Whatever you do, use common sense and ethics. “Giving away corporate assets will get you sued,” Samson warns, “especially if you’re giving them to a board member, his brother, or his best friend. Corporate assets are valuable.”
That said, the 134-building Glen Oaks Village in Queens has found a progressive, long-term approach, in which it does give away shares to any owners willing to make improvements.

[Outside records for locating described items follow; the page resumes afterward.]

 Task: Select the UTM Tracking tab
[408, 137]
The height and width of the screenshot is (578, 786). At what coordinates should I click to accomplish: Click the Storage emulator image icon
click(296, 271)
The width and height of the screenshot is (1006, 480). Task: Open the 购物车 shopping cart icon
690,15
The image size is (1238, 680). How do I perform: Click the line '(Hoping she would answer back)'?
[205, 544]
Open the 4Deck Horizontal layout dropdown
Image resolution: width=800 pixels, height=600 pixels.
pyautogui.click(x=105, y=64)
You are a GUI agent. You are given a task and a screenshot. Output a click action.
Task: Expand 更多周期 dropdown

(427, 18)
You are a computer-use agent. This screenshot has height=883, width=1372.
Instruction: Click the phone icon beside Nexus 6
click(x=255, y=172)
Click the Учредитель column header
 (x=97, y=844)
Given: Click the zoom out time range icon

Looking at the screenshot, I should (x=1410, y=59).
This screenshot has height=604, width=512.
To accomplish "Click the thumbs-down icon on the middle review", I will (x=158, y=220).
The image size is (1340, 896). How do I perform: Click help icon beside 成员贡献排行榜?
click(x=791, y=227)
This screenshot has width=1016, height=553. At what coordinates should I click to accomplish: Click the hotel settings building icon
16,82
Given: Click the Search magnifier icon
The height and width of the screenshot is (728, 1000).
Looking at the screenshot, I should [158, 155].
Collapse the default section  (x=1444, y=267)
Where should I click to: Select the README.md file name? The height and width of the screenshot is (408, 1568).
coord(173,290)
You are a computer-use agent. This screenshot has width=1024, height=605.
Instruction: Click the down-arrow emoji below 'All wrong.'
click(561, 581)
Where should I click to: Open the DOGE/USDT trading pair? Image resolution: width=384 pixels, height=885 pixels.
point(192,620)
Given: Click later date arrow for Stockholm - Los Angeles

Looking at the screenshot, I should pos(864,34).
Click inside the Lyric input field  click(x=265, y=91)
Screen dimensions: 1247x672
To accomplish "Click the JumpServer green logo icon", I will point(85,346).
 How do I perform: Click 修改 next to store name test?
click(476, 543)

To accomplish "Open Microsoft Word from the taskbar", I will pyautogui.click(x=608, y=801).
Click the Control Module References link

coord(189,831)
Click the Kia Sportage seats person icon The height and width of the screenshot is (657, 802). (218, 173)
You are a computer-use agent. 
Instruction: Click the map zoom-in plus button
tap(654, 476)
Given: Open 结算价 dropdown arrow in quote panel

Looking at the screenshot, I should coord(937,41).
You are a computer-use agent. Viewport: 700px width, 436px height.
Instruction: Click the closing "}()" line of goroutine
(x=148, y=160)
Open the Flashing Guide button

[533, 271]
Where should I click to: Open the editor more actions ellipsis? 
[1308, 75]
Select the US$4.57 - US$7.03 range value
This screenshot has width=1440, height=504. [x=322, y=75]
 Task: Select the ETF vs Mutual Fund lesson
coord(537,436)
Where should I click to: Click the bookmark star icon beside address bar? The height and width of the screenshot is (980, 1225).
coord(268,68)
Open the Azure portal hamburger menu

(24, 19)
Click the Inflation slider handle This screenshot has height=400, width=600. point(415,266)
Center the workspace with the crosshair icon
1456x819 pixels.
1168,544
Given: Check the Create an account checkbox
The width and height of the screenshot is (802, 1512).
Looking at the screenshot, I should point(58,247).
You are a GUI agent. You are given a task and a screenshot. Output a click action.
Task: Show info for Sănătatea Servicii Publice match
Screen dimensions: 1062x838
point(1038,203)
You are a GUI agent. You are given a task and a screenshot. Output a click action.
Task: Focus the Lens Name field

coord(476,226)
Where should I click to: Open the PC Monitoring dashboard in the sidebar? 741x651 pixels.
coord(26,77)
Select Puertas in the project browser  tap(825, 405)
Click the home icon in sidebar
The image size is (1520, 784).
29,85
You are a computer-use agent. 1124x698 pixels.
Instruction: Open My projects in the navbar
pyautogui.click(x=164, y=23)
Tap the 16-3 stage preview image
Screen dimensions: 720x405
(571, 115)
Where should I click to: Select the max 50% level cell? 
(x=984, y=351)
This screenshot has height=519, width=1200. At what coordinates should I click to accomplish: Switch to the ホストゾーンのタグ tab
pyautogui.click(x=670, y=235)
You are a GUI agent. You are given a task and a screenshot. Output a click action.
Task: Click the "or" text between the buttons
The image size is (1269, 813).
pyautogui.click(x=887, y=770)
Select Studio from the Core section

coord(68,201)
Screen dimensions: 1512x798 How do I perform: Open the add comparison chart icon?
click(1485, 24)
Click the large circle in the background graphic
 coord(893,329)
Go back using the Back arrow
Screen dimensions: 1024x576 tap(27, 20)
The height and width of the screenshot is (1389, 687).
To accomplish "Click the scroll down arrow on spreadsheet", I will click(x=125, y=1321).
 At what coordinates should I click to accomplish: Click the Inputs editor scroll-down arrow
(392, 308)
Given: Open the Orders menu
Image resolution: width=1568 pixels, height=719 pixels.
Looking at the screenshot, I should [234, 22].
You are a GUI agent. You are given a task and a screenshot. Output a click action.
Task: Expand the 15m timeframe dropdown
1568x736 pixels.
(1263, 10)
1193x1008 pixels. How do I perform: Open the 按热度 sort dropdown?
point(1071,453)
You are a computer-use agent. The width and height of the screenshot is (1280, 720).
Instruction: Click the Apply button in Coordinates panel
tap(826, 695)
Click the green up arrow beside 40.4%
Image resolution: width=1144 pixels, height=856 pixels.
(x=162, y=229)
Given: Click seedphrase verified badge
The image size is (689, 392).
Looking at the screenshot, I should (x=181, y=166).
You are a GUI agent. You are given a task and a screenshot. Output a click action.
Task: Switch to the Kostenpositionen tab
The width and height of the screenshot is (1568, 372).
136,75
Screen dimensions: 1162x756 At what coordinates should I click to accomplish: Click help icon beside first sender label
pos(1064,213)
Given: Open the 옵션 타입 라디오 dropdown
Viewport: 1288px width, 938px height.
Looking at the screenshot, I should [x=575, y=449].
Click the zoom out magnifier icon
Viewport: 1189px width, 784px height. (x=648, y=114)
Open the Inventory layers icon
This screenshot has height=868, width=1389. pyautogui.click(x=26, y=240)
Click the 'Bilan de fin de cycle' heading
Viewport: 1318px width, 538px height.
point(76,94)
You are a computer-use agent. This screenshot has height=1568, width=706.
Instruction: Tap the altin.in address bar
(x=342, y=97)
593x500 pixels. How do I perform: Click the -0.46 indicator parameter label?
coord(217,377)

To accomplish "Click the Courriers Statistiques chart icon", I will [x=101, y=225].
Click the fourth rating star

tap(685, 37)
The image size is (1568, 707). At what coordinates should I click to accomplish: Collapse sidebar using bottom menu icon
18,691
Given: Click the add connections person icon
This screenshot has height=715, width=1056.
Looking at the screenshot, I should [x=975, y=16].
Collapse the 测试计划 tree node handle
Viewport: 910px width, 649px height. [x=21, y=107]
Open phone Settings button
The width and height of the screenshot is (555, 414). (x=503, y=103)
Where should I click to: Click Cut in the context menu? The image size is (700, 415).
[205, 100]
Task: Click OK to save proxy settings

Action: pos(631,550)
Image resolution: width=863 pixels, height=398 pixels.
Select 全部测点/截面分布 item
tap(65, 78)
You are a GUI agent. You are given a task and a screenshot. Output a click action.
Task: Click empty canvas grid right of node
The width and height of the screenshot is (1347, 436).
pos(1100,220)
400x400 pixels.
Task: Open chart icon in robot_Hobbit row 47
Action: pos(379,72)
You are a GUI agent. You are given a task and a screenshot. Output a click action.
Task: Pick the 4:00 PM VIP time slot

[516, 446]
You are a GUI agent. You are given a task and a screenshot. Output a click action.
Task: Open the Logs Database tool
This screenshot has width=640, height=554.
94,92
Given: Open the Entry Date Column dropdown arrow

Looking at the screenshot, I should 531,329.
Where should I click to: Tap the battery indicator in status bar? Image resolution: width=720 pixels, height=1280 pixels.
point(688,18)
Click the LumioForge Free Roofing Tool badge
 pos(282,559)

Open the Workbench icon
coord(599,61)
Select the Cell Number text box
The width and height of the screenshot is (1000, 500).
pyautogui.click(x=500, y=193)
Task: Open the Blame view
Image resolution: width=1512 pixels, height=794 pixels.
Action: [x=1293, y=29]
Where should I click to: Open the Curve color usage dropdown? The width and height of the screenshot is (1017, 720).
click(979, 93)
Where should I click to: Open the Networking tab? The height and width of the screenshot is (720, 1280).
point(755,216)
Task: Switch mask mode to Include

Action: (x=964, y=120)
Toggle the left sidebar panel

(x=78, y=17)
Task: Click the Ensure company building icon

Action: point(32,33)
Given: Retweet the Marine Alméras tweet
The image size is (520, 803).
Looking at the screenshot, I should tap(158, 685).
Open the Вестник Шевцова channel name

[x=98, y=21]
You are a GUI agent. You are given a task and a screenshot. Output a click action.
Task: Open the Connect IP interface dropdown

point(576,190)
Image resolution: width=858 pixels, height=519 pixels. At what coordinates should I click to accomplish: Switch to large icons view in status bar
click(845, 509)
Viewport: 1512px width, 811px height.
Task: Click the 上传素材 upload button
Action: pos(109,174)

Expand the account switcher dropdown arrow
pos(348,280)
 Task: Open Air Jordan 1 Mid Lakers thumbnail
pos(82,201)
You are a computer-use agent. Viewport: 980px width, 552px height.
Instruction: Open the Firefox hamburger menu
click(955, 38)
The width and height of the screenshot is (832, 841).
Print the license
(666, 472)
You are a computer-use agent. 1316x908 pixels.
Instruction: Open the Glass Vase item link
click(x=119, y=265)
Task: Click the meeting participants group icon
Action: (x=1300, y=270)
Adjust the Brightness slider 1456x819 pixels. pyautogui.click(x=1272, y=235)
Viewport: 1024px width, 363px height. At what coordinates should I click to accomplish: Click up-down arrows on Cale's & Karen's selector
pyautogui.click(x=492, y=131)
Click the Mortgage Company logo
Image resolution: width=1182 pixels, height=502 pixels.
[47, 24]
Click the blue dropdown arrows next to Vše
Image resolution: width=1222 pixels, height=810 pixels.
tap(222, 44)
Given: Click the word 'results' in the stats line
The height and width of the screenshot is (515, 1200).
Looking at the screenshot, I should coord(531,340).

“Each of our buildings is two stories plus an unused basement [that usually serves as a meter room or utility-line/plumbing conduit, if utilized at all],” says board president Bob Friedrich. “Some of these are just crawl spaces, but others have seven- to eight-foot ceilings. In those buildings, if a first-floor shareholder wants to do what we call a ‘basement addition’ – not just a place to keep their weights and bicycles, but a bona fide living space – then we’ll allocate new shares for which we do not charge. We give the shares to the individuals” – who in turn must pay for any needed asbestos removal and do a timely renovation, which can cost from $15,000 to $50,000 – “and they are taking unused space and creating usable space that increases the value of their co-op. When they sell, the appraisals come in higher, and that raises everybody’s values.”
Second-floor owners get a roughly similar deal for raising their attic roofs to create a third-story living space. “We do everything we can to encourage long-term residency,” says Friedrich, “which to us is fundamental to a healthy and growing community.” Along those lines, the co-op gives away common green areas to people who, for instance, want to plant gardens or create patios, and so “take an area no one was using to one that people use.”
The possibilities are many and varied. “I had a building that had storage closets on every hallway,” says Goldstick, “and the building sealed them from the hallway, and then sold them to the apartments that backed up on them.” Each owner then cut through his or her inside walls and created a closet door where the back of the closet had been.
“Hallways, lobbies, rear-yard space, rooftop space, basement space – if it’s real estate, it can be sold,” says Samson. “But you’ve got to do it right.”